Reporting and analysis tools
Carol’s Daughter began working with Dotcom in 2009, after outgrowing its previous logistics firm. Management was looking for a logistics provider that could handle both B2B and B2C orders, O’Rourke says.
Just as critical was a provider that could keep pace with the growth Carol’s Daughter has experienced. Since 2008, when Carol’s Daughter began partnering with major retailers, sales have jumped about 1,000 percent, O’Rourke says. “It’s important to have a partner who could scale and meet the demands of our growth.”
To meet the diverse requirements of Carol’s Daughter and other clients’ businesses, Dotcom Distribution “operates a proprietary order management system in conjunction with a third-party” warehouse management system, Sternberg says. “These integrated systems offer multi- and omni-channel clients the flexibility to allocate inventory to a wide range of customers while benefiting from lower costs of maintaining a single inventory in one location.”

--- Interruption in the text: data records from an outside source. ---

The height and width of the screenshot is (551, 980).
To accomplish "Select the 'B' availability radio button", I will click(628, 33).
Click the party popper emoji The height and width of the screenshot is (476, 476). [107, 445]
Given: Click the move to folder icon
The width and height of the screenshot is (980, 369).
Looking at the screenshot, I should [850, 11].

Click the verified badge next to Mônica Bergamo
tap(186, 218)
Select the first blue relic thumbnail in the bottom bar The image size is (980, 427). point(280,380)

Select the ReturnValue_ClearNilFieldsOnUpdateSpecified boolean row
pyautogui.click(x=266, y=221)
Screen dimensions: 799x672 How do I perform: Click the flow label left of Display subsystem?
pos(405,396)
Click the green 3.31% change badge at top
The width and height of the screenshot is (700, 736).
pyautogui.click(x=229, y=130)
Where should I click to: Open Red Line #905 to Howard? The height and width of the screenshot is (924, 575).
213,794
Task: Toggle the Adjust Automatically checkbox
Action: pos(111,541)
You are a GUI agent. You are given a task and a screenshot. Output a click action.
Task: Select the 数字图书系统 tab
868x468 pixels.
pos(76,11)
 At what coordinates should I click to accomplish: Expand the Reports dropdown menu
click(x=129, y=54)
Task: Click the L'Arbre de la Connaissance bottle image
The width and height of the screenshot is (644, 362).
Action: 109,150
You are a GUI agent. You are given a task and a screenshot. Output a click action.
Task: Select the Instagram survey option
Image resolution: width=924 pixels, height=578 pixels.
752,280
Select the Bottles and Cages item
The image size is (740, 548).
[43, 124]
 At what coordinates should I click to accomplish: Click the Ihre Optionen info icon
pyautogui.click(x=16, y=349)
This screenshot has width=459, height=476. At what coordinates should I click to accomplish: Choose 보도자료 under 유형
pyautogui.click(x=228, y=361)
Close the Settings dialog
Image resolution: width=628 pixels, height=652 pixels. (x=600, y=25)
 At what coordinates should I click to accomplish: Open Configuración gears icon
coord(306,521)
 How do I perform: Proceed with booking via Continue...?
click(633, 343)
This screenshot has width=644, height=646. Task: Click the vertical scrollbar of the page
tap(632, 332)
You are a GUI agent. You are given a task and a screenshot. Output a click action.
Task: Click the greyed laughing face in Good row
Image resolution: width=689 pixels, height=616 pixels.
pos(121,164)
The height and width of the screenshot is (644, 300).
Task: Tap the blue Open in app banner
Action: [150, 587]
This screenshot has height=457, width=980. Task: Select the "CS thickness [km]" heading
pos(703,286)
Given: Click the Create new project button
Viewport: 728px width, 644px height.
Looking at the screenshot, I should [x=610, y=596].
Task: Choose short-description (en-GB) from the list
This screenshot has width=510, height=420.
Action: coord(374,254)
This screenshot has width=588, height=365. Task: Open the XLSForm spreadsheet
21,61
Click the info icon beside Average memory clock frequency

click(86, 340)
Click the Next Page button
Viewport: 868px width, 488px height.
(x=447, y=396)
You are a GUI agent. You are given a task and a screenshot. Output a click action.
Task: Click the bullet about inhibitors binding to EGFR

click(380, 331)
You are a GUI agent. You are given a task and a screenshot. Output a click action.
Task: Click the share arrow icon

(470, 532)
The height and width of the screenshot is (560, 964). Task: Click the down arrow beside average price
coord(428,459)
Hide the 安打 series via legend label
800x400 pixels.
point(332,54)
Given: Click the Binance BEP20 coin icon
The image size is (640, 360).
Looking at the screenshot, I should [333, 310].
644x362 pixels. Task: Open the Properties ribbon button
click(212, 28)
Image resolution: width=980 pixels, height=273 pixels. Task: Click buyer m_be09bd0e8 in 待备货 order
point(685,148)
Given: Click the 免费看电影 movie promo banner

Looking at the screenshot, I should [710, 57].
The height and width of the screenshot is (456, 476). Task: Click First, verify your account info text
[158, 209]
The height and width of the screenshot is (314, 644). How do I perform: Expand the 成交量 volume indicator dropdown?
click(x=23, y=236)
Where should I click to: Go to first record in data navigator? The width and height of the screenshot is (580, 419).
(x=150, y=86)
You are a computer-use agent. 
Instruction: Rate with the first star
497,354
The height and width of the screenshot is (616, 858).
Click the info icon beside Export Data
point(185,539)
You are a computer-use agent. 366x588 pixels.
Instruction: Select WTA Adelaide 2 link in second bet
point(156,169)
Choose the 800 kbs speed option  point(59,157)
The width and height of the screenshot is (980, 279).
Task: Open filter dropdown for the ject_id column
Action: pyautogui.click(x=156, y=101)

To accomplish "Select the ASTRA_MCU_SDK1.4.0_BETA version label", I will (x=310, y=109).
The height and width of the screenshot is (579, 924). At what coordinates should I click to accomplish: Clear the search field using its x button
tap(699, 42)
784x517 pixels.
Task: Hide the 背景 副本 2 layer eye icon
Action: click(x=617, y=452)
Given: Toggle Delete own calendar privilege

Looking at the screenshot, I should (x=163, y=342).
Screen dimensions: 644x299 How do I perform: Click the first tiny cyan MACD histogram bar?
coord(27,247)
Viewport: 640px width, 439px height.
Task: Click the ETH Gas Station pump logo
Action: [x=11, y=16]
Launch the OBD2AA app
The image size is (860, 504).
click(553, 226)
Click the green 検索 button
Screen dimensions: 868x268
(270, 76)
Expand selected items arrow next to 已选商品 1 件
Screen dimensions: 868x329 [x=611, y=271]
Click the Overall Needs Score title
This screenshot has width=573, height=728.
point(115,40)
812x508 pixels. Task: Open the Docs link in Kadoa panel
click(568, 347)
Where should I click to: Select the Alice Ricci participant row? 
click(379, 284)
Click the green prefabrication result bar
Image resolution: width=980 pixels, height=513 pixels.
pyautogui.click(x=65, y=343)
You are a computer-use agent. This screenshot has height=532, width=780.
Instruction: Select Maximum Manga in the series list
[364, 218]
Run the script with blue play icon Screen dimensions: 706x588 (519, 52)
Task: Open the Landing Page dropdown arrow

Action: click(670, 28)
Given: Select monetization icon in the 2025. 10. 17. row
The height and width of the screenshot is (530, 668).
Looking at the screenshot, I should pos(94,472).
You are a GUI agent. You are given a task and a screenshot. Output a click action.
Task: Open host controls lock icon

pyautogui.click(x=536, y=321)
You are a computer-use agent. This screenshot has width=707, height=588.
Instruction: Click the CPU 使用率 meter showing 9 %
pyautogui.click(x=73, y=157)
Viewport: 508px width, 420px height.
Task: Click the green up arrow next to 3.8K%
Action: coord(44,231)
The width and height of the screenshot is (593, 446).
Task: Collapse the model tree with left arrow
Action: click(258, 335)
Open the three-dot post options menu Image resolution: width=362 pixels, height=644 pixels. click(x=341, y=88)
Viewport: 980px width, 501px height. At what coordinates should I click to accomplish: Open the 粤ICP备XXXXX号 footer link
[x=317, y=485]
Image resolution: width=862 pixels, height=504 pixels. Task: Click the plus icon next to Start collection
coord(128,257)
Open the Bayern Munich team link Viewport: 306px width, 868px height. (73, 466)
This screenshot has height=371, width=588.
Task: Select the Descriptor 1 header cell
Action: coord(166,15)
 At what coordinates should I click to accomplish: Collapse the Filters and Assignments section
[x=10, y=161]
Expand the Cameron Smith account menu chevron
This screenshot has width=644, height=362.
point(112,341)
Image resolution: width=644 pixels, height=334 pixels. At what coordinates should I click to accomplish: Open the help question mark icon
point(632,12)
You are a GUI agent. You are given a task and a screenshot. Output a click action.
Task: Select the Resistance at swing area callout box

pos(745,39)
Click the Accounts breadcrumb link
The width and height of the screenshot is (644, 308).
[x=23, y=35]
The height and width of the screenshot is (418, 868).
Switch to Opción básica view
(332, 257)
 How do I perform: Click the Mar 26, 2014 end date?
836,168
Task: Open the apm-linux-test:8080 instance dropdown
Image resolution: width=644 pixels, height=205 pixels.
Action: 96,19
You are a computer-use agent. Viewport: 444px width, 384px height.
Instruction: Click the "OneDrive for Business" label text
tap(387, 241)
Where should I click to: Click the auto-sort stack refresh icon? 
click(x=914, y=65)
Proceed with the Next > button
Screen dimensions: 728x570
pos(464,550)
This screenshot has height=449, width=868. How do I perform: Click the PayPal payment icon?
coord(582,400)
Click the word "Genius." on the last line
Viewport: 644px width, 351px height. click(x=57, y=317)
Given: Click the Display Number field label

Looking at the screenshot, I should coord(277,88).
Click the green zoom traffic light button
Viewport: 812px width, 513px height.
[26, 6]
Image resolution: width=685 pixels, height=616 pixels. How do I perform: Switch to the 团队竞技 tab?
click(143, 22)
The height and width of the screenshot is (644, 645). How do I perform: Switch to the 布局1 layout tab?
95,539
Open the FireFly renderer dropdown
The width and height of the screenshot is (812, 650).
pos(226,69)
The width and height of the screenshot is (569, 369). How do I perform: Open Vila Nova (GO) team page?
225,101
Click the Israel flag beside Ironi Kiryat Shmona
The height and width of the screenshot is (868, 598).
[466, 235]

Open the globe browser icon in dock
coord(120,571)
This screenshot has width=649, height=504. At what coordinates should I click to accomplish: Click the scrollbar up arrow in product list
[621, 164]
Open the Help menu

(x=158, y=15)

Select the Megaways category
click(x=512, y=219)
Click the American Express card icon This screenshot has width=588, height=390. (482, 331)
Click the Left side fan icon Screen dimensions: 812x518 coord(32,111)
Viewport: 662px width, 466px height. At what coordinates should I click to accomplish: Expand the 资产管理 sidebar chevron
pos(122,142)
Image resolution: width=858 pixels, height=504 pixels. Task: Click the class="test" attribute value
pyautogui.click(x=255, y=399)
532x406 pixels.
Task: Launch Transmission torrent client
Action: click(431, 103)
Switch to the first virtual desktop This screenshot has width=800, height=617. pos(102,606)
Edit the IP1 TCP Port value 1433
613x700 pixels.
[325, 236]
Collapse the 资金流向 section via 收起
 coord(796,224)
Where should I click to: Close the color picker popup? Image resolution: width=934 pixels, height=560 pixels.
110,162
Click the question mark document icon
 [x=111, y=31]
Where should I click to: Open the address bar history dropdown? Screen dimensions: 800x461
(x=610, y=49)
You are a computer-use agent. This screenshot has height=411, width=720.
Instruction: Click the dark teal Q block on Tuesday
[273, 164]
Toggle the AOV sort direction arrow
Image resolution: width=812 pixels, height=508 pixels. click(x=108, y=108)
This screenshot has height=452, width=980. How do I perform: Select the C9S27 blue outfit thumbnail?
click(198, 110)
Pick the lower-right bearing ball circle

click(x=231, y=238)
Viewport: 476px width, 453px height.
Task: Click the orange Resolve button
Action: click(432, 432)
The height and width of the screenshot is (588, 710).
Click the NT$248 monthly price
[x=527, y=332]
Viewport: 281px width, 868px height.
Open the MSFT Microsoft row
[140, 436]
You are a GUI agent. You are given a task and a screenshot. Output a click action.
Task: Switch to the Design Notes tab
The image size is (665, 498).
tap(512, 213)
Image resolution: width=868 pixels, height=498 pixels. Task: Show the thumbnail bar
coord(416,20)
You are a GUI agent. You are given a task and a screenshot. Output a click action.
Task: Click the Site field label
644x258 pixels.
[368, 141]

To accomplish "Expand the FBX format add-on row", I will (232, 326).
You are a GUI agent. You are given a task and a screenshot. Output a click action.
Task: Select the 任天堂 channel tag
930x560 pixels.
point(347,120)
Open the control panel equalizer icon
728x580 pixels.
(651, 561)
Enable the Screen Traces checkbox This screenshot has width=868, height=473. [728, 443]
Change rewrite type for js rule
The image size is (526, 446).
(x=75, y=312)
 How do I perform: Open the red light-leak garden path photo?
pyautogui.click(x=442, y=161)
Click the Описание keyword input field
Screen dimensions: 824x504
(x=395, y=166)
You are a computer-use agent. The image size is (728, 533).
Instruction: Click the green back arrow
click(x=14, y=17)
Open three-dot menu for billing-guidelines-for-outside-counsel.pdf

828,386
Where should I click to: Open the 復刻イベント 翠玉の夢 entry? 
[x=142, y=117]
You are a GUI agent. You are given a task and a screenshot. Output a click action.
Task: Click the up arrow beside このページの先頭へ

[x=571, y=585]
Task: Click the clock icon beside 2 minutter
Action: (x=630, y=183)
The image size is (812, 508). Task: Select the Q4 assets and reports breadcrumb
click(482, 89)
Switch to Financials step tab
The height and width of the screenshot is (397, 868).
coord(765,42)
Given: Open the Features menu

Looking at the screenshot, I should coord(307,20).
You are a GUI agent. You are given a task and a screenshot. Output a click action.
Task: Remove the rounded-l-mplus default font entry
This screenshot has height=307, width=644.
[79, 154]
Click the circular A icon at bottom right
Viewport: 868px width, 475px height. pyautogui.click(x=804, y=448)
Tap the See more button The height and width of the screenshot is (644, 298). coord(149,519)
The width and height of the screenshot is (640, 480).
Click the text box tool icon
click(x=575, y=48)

Dotcom Distribution also offers analysis tools that help its clients better manage their inventory, such as reports that show how the demand for a product has changed over time. Retailers can see how long their merchandise has been in stock, and the number sold (or not sold) over a period of time, broken down by SKU. “The first step in managing inventory is visibility,” Sternberg says.
Armed with this information, retailers are better equipped to develop solutions for managing inventory more effectively. Should they entice customers by more actively marketing the products? Offer a discount? Or is it time to move the inventory to an outlet store?
This is key, because retailers that don’t manage their products’ lifecycle and develop strategies for dealing with them “will end up with more inventory and more cash tied up in old inventory,” Sternberg says. They also have to pay to store the unpopular products. That can curtail a retailer’s ability to purchase new inventory, which can, in turn, drag down sales. “If you don’t manage inventory, the costs will cripple a company,” he says.
The reports are available via the web. And because many of Dotcom’s clients use spreadsheets to manage inventory, the data can be exported to spreadsheets, Sternberg says.
“The transparency of information, having real-time information on all our orders, whether e-commerce or wholesale,” is one key to Carol’s Daughter success, O’Rourke says.